Application problems introduced by regular software releases, system patching, configuration changes, code deployments, and other production changes might go undetected if they're not monitored, only to be reported later by end users. You want to be proactive during production changes by monitoring for stack traces that have been emitted from the logs in the last 24 hours.

Procedure

Run the following search. You can optimize it by specifying an index and adjusting the time range.

host=<host to look at>
linecount>3 (unhandled OR exception OR traceback OR stacktrace)
| rex field=_raw "(?<FirstLine>(.*){1})\n(?<SecondLine>(.*){1})"
| stats min(_time) AS firstTimeSeenEpoch, max(_time) AS lastTimeSeenEpoch first(_raw) AS stacktrace count by index sourcetype linecount SecondLine
| where (lastTimeSeenEpoch-firstTimeSeenEpoch) < (60*60*24*1)
| convert ctime(firstTimeSeenEpoch) AS firstTimeSeen, ctime(lastTimeSeenEpoch) AS lastTimeSeen
| table index sourcetype stacktrace firstTimeSeen lastTimeSeen count
| sort - count

Search explanation

The table provides an explanation of what each part of this search achieves. You can adjust this query based on the specifics of your environment.

Splunk Search Explanation
host=<host to look at> Search a specific host.
linecount>3 Search for a line count greater than three. Stack traces are multiline messages or events. 
(unhandled OR exception OR traceback OR stacktrace) Find events with specific words in them, such as “unhandled’, “exception”, “traceback”, or “stacktrace”.
| rex field=_raw "(?<FirstLine>(.*){1})\n(?<SecondLine>(.*){1})" Extract the first and second lines of the stack trace to group them. They have the same number of lines, and the second line is the same between stack traces.
| stats min(_time) AS firstTimeSeenEpoch, max(_time) AS lastTimeSeenEpoch first(_raw) AS stacktrace count by index sourcetype linecount SecondLine Calculate the first and last time the stack trace was seen.
| where (lastTimeSeenEpoch-firstTimeSeenEpoch) < (60*60*24*1) Include only results where the difference between last time seen and first time seen is less than 1 day. 
| convert ctime(firstTimeSeenEpoch) AS firstTimeSeen, ctime(lastTimeSeenEpoch) AS lastTimeSeen Convert this time into a readable string.
| table index sourcetype stacktrace firstTimeSeen lastTimeSeen count Display the results in a table with columns in the order shown.
| sort - count Sort the results in descending order.

Next steps

Sample results for this search are shown in the table below. You can see the index where the stacktrace was found, the sourcetype that generated it, text of the trace, first and last time seen, and total count. 

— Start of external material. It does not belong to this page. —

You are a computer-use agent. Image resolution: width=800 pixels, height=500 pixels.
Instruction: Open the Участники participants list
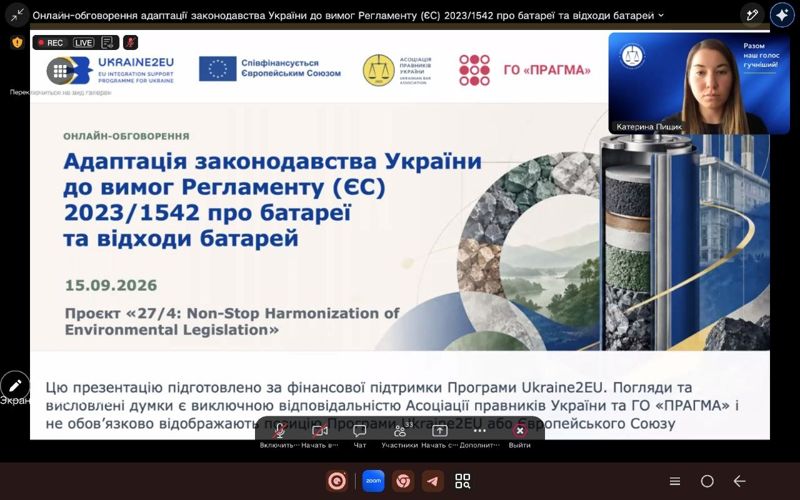[x=400, y=435]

index sourcetype stacktrace firstTimeSeen lastTimeSeen count

_internal

web_availability_modular_input

2020-11-16 14:10:46,451 ERROR Exception generated when attempting to get the proxy configuration stanza=web_ping://https://expired.badssl.com/

Traceback (most recent call last):

  File "/opt/splunk/etc/apps/website_monitoring/bin/web_ping.py", line 959, in run_ping

self.get_proxy_config(input_config.session_key, conf_stanza)

  File "/opt/splunk/etc/apps/website_monitoring/bin/modular_input.zip/modular_input/shortcuts.py", line 31, in wrapper

return function(*args, **kwargs)

  File "/opt/splunk/etc/apps/website_monitoring/bin/web_ping.py", line 817, in get_proxy_config

website_monitoring_config = self.get_app_config(session_key, stanza)

  File "/opt/splunk/etc/apps/website_monitoring/bin/modular_input.zip/modular_input/shortcuts.py", line 31, in wrapper

return function(*args, **kwargs)

  File "/opt/splunk/etc/apps/website_monitoring/bin/web_ping.py", line 747, in get_app_config

server_response, server_content = splunk.rest.simpleRequest('/servicesNS/nobody/website_monitoring/admin/website_monitoring/' + stanza + '?output_mode=json', sessionKey=session_key)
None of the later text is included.